Organisasi keagamaan lain seperti Muhammadiyah menyatakan akan mengkaji terlebih dahulu soal pemberian izin kelola tambang.
Sekretaris Umum PP Muhammadiyah Abdul Mu'ti mengatakan organisasi ni belum bersikap bakal menolak atau menerima pemberian tersebut.
"Tidak akan tergesa-gesa dan mengukur diri agar tidak menimbulkan maslahah bagi organisasi, masyarakat, bangsa, dan negara," kata Mu'ti dalam rilis resmi, Minggu (9/6).
Sementara itu, Huria Kristen Batak Protestan (HKBP) dan Konferensi Waligereja Katolik Indonesia (KWI) secara tegas menolak memanfaatkan kesempatan itu.

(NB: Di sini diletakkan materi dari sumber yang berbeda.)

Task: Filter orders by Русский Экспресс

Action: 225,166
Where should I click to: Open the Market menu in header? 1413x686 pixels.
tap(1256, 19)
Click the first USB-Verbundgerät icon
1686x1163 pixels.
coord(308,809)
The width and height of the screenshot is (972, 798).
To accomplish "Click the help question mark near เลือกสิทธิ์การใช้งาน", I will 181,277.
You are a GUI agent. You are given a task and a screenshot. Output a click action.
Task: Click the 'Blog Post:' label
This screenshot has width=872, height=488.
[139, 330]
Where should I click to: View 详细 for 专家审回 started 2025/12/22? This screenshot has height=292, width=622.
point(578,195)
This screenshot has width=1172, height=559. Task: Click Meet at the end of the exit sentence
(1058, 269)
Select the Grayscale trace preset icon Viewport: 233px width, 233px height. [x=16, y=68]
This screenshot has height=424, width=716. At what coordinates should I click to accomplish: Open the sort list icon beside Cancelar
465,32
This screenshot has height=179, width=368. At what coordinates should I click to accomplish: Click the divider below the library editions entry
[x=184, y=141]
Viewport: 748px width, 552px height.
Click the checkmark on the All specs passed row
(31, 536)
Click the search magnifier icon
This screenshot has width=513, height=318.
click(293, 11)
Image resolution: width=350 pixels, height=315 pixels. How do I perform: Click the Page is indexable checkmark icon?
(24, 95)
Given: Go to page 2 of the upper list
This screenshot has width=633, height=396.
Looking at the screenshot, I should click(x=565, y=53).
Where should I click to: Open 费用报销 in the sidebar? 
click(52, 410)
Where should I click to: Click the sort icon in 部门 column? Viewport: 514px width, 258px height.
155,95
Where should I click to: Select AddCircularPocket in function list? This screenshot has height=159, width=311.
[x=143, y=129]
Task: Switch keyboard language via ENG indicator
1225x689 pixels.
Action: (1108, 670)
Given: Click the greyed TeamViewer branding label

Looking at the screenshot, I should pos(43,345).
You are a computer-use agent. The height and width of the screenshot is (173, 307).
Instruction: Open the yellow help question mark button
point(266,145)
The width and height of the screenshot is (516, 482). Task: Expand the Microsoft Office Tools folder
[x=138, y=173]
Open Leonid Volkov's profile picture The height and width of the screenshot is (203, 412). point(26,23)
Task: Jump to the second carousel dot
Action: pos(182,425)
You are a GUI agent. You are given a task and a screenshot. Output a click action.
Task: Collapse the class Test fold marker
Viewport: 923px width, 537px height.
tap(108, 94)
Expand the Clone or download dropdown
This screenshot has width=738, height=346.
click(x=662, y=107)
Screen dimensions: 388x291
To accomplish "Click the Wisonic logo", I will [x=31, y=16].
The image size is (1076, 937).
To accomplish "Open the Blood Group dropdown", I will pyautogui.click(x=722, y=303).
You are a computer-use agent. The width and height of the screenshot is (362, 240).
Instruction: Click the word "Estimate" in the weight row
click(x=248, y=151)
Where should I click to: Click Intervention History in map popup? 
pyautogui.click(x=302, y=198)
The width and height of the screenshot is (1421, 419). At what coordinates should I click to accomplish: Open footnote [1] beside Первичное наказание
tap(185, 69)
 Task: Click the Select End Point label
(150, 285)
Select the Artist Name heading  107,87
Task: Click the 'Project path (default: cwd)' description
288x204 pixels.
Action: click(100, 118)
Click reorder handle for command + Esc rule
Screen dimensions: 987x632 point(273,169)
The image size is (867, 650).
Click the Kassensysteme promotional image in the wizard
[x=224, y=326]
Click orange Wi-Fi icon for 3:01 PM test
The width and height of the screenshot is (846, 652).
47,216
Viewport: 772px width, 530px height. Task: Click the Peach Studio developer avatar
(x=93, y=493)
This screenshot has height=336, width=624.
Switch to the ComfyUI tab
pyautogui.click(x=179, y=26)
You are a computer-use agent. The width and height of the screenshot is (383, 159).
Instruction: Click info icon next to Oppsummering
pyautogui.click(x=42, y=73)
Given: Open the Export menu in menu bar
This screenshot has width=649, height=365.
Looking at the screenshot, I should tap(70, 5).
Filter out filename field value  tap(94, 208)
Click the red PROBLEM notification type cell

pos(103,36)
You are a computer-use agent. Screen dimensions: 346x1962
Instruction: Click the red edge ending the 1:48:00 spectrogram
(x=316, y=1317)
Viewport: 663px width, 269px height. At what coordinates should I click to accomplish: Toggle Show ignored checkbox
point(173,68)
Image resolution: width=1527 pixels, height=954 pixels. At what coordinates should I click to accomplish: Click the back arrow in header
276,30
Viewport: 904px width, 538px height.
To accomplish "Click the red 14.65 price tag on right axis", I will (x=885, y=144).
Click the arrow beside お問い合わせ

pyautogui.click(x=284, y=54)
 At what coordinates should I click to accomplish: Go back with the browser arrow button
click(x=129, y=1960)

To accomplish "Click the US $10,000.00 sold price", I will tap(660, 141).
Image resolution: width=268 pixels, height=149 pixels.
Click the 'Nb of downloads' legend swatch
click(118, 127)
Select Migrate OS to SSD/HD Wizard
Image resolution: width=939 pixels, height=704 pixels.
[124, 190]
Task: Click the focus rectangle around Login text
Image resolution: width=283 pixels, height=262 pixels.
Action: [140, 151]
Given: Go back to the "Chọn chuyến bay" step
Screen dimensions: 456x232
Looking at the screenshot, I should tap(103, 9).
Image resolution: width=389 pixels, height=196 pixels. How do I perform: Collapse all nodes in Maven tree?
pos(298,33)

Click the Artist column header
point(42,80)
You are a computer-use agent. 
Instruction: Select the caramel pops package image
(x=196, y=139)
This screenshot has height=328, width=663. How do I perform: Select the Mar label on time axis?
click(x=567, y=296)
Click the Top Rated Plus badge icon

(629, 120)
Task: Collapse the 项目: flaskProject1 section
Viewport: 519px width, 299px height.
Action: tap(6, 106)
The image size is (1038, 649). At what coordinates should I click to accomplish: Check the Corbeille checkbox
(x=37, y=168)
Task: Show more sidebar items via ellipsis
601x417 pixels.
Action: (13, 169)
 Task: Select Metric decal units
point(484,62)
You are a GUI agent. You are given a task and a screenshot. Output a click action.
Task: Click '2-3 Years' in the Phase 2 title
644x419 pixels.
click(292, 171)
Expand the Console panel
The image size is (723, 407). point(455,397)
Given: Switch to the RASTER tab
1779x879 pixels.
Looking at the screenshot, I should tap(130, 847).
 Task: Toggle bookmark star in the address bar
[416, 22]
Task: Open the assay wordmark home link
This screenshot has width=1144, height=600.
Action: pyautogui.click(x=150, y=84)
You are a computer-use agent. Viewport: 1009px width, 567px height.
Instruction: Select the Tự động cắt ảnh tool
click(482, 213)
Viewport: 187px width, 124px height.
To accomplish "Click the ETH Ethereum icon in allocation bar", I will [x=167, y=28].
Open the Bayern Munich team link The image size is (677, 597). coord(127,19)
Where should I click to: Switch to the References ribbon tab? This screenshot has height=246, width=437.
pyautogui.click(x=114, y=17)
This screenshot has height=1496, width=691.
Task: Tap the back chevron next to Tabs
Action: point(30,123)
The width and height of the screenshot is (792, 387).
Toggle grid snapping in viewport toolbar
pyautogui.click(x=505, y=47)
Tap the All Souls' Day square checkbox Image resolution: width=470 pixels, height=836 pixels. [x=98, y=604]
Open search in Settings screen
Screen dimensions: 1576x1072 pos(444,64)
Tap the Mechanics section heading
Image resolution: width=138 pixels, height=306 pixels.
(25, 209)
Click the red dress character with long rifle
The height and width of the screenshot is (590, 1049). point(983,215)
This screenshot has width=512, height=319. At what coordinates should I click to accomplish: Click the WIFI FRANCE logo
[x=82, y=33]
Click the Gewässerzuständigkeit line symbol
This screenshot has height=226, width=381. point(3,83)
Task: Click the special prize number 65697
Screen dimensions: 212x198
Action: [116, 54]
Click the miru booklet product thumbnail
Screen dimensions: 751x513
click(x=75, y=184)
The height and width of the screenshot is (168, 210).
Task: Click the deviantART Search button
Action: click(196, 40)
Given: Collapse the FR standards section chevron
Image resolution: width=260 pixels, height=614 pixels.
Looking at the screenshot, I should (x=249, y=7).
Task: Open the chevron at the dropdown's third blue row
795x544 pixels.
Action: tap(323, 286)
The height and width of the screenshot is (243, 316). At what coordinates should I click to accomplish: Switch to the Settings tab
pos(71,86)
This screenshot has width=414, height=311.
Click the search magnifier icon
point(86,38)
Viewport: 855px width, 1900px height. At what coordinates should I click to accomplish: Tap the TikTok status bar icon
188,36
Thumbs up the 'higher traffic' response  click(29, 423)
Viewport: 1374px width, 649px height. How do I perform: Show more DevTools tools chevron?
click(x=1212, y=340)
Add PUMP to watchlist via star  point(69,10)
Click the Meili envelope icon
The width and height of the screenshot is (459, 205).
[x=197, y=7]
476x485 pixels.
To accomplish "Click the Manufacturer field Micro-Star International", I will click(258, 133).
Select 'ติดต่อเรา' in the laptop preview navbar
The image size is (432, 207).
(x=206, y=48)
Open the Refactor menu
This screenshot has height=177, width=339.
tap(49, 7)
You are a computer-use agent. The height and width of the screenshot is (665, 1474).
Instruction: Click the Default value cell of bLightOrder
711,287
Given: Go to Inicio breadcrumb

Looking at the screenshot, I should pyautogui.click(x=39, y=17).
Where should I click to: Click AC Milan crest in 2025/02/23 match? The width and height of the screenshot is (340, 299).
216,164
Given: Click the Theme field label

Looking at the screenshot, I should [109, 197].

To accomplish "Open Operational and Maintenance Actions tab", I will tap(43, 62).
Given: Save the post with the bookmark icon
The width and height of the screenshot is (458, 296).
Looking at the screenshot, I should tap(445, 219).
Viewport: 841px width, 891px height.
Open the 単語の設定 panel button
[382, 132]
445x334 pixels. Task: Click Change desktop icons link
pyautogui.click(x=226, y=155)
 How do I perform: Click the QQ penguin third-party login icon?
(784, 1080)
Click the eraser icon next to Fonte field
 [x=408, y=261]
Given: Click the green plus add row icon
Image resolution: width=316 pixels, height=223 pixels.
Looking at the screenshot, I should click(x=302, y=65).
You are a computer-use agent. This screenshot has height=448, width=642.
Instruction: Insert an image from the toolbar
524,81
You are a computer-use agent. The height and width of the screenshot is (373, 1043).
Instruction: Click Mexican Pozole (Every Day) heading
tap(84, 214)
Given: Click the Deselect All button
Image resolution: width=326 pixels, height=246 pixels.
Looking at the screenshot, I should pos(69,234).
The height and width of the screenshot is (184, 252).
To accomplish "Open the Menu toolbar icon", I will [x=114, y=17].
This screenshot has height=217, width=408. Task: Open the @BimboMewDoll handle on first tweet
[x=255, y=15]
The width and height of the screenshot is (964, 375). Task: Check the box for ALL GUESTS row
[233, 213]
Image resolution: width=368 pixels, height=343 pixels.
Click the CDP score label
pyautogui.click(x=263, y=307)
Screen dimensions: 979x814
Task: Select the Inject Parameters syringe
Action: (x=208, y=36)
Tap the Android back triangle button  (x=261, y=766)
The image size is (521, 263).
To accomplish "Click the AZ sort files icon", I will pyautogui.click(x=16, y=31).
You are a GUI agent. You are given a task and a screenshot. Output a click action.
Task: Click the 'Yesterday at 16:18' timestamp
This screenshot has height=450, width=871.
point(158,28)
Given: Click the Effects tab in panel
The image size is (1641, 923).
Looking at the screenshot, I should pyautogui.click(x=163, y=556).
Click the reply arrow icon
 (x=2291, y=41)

Komentar Wilson ini muncul usai Presiden Joko Widodo (Jokowi) mengizinkan Ormas keagamaan mengelola tambang di Indonesia.
Ketentuan ini ditetapkan melalui PP No. 25 Tahun 2024 tentang Perubahan atas PP Nomor 96 Tahun 2021 soal Pelaksanaan Kegiatan Usaha Pertambangan Mineral dan Batu Bara.
Aturan tersebut mengizinkan ormas keagamaan, seperti NU hingga Muhammadiyah untuk mengelola tambang tertuang dalam pasal 83A.
Pasal itu menyatakan ormas keagamaan kini bisa memiliki wilayah izin usaha pertambangan khusus (WIUPK).
Selain Ian, media berbasis di Hong Kong, South China Morning Post (SCMP), juga menyoroti soal dugaan praktik politik transaksional yang dilakukan Jokowi dengan memberikan izin tambang ke ormas.
Dalam artikel berjudul 'Indonesia's Jokowi accused of 'transactional politics' over religious mining permits', analis menilai kebijakan ini diharapkan bisa menjamin para ormas yang diberi izin tambang agar tetap mendukung Jokowi bahkan sesudah sang presiden lengser Oktober nanti.